**AIM OF THE TASK**
Transcribe the data verbatim, starting with the line that contains "Click the Supprimer" and ending with the line that contains "click(x=478, y=374)", both of these lines included.

**STORED DATA**
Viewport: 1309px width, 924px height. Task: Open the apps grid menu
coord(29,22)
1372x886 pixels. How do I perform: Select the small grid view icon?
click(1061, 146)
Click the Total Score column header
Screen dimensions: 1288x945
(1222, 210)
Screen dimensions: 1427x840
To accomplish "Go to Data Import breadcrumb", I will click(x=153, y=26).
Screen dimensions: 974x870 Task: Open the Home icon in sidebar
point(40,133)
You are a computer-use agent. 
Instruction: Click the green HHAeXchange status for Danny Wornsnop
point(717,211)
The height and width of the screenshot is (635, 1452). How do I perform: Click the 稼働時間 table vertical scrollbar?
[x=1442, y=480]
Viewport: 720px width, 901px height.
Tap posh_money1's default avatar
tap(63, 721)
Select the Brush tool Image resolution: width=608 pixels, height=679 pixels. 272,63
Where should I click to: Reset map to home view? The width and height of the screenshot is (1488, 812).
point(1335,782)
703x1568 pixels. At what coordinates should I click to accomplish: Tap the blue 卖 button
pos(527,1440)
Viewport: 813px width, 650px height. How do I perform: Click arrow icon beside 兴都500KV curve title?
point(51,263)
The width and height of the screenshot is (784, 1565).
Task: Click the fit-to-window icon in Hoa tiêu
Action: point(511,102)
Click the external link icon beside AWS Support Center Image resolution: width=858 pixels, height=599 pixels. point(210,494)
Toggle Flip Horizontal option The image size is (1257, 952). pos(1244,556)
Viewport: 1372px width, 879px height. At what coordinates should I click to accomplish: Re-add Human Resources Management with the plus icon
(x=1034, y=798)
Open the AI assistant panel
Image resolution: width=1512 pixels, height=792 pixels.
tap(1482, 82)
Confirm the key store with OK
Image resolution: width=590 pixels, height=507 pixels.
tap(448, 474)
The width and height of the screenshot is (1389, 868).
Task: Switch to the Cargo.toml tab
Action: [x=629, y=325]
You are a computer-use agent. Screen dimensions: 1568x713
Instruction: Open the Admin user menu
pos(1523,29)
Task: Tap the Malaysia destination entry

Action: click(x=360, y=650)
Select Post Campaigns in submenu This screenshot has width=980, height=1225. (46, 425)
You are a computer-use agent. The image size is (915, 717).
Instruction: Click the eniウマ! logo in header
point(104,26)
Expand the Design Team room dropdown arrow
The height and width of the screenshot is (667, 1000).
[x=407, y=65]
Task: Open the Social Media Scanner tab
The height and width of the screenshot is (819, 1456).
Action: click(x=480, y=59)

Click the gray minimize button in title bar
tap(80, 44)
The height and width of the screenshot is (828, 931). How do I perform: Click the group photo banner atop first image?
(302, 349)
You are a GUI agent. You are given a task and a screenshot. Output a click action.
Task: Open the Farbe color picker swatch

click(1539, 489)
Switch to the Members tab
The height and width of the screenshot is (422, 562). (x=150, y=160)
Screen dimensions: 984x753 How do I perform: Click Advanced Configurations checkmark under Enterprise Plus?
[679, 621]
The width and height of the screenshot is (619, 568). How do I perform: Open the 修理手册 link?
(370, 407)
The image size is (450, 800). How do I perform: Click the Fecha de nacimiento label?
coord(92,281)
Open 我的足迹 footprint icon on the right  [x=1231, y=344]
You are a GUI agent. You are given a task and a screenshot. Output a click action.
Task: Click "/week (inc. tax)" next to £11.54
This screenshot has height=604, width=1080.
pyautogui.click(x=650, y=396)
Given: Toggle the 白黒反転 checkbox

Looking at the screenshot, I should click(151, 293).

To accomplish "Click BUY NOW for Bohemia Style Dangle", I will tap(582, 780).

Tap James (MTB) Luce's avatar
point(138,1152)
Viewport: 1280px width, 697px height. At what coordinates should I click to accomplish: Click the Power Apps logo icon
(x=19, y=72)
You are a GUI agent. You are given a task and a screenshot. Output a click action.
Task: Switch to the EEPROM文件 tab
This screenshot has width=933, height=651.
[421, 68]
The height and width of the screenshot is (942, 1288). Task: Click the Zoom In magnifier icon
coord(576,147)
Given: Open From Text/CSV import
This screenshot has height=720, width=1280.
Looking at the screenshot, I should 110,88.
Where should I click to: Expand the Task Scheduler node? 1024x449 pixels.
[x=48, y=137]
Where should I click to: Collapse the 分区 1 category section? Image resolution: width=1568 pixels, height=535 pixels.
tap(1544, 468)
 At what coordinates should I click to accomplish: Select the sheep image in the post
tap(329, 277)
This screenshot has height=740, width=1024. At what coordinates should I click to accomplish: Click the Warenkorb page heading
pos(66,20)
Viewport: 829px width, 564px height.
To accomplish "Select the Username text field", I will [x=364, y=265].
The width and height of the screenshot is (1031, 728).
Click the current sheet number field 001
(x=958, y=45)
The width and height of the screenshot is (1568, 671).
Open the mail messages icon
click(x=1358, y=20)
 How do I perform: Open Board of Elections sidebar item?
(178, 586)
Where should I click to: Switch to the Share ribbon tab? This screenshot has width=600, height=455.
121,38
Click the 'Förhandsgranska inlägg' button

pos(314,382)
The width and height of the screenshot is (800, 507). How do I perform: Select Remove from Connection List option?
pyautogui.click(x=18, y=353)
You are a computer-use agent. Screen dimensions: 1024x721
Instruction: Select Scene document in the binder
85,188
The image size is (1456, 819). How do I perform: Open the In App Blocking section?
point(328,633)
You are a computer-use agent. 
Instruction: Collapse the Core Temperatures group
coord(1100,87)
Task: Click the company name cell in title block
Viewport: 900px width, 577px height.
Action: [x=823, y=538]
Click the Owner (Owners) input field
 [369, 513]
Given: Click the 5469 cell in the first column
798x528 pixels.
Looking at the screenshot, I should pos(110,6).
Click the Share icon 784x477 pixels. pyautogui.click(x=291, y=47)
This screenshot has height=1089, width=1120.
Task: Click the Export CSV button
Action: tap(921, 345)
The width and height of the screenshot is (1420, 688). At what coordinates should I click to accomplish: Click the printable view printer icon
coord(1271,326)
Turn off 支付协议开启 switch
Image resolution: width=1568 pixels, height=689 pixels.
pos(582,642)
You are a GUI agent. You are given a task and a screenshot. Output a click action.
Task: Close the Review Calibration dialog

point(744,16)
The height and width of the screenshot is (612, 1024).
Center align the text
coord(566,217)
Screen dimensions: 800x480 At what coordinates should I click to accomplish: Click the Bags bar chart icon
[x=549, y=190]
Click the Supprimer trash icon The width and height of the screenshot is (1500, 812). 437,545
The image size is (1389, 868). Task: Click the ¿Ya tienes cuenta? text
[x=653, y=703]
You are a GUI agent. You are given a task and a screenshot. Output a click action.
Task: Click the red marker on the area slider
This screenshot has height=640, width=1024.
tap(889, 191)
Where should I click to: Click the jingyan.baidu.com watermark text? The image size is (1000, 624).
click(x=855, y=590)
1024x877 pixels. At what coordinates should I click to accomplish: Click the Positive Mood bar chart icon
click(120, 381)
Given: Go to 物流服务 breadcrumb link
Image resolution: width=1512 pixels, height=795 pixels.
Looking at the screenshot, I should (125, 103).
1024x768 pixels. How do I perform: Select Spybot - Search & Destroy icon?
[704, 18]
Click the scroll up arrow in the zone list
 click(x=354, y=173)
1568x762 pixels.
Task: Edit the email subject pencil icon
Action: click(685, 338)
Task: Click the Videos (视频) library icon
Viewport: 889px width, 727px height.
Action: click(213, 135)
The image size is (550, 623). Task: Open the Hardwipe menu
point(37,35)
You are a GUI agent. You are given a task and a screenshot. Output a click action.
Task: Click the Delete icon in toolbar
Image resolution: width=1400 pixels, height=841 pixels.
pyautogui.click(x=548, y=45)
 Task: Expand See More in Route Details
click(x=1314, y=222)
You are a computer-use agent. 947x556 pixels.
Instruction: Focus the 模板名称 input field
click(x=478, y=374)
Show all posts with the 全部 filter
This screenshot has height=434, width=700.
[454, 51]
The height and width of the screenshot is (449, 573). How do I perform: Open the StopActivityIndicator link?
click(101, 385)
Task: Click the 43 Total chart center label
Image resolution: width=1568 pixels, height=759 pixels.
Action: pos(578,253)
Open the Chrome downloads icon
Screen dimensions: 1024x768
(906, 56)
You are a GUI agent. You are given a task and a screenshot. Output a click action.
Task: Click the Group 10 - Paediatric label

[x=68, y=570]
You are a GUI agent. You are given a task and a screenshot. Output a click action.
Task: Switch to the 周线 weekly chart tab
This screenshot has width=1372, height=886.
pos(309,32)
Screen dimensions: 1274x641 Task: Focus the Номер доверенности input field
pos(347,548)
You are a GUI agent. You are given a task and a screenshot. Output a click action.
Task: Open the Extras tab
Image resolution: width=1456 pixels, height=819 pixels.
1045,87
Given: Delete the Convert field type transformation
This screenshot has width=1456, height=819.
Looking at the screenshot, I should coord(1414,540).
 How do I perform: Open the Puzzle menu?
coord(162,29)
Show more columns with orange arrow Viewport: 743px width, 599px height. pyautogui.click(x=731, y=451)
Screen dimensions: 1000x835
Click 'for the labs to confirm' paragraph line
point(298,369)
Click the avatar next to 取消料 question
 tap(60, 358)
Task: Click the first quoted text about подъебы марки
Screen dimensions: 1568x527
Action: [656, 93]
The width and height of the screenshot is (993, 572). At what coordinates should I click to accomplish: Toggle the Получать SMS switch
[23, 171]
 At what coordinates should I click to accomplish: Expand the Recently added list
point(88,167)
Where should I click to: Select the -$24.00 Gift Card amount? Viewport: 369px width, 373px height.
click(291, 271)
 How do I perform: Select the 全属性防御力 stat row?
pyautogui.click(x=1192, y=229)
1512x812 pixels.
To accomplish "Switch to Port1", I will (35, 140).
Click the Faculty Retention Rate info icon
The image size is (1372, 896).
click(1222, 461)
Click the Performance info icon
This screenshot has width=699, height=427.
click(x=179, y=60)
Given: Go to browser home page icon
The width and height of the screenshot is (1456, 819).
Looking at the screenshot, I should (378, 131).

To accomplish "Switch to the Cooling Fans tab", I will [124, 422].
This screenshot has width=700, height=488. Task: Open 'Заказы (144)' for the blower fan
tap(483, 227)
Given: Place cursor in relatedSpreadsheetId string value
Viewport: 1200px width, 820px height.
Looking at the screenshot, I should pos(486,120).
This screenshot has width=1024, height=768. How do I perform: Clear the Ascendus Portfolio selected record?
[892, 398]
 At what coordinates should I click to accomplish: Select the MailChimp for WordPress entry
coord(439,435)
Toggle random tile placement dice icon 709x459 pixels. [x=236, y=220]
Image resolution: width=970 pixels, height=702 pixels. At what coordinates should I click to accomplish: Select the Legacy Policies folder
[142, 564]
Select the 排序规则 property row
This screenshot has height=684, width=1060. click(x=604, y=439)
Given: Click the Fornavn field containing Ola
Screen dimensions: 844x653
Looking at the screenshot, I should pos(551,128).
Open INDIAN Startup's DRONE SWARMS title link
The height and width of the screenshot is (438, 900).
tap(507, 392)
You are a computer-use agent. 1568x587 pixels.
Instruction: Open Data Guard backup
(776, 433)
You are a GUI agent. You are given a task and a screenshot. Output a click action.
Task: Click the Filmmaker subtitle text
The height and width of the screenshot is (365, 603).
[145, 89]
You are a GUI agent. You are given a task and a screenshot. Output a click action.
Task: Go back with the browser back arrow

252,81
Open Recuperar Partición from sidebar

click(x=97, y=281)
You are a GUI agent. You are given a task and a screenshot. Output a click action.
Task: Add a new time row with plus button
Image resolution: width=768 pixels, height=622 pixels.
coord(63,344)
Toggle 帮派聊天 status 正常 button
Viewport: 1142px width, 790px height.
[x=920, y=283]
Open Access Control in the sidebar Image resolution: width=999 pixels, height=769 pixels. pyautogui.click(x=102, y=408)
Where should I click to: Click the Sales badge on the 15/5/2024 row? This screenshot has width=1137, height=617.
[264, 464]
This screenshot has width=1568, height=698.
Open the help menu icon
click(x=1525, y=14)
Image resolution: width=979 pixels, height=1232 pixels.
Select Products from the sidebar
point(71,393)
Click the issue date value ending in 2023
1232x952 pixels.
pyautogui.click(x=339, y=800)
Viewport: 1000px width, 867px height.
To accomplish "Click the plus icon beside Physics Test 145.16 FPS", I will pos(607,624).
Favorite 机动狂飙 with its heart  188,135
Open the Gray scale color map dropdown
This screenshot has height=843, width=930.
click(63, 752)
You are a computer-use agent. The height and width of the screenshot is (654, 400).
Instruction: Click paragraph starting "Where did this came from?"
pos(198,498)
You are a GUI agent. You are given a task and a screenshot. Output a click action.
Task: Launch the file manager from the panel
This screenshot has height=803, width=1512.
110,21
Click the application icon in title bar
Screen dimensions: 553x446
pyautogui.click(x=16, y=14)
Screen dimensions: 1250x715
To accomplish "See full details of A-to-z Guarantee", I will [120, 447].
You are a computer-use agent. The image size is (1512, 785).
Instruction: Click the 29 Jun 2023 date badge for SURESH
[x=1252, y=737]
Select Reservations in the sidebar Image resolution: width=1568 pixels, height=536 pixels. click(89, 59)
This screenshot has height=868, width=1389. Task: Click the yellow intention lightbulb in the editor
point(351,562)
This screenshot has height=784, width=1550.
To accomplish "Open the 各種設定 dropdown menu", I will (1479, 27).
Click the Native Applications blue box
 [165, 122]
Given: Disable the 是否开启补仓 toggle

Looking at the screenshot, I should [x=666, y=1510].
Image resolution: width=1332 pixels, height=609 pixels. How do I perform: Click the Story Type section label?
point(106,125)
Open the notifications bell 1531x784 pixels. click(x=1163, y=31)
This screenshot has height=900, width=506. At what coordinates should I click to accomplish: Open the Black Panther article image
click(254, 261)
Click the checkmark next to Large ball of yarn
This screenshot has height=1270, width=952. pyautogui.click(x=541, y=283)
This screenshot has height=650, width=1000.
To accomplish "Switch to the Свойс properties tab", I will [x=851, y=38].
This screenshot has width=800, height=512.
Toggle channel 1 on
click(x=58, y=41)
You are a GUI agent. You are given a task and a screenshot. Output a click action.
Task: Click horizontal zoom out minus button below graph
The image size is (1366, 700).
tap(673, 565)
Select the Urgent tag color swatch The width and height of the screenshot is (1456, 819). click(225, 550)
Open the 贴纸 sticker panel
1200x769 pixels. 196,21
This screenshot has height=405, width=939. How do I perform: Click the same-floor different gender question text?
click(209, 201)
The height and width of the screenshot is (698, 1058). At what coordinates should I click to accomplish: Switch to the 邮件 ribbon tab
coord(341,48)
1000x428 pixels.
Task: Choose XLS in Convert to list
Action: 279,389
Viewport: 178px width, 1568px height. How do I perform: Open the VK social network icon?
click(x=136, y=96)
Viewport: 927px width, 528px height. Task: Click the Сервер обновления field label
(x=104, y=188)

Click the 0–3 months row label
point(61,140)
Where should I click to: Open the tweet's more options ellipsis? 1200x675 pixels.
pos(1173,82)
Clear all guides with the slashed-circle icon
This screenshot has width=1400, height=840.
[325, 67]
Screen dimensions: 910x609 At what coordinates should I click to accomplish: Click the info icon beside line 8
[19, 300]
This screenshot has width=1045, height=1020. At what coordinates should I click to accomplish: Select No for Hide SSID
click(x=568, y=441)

**IN RESPONSE**
Click the Supprimer trash icon The width and height of the screenshot is (1500, 812). 437,545
The image size is (1389, 868). Task: Click the ¿Ya tienes cuenta? text
[x=653, y=703]
You are a GUI agent. You are given a task and a screenshot. Output a click action.
Task: Click the red marker on the area slider
This screenshot has height=640, width=1024.
tap(889, 191)
Where should I click to: Click the jingyan.baidu.com watermark text? The image size is (1000, 624).
click(x=855, y=590)
1024x877 pixels. At what coordinates should I click to accomplish: Click the Positive Mood bar chart icon
click(120, 381)
Given: Go to 物流服务 breadcrumb link
Image resolution: width=1512 pixels, height=795 pixels.
Looking at the screenshot, I should (125, 103).
1024x768 pixels. How do I perform: Select Spybot - Search & Destroy icon?
[704, 18]
Click the scroll up arrow in the zone list
 click(x=354, y=173)
1568x762 pixels.
Task: Edit the email subject pencil icon
Action: click(685, 338)
Task: Click the Videos (视频) library icon
Viewport: 889px width, 727px height.
Action: click(213, 135)
The image size is (550, 623). Task: Open the Hardwipe menu
point(37,35)
You are a GUI agent. You are given a task and a screenshot. Output a click action.
Task: Click the Delete icon in toolbar
Image resolution: width=1400 pixels, height=841 pixels.
pyautogui.click(x=548, y=45)
 Task: Expand See More in Route Details
click(x=1314, y=222)
You are a computer-use agent. 947x556 pixels.
Instruction: Focus the 模板名称 input field
click(x=478, y=374)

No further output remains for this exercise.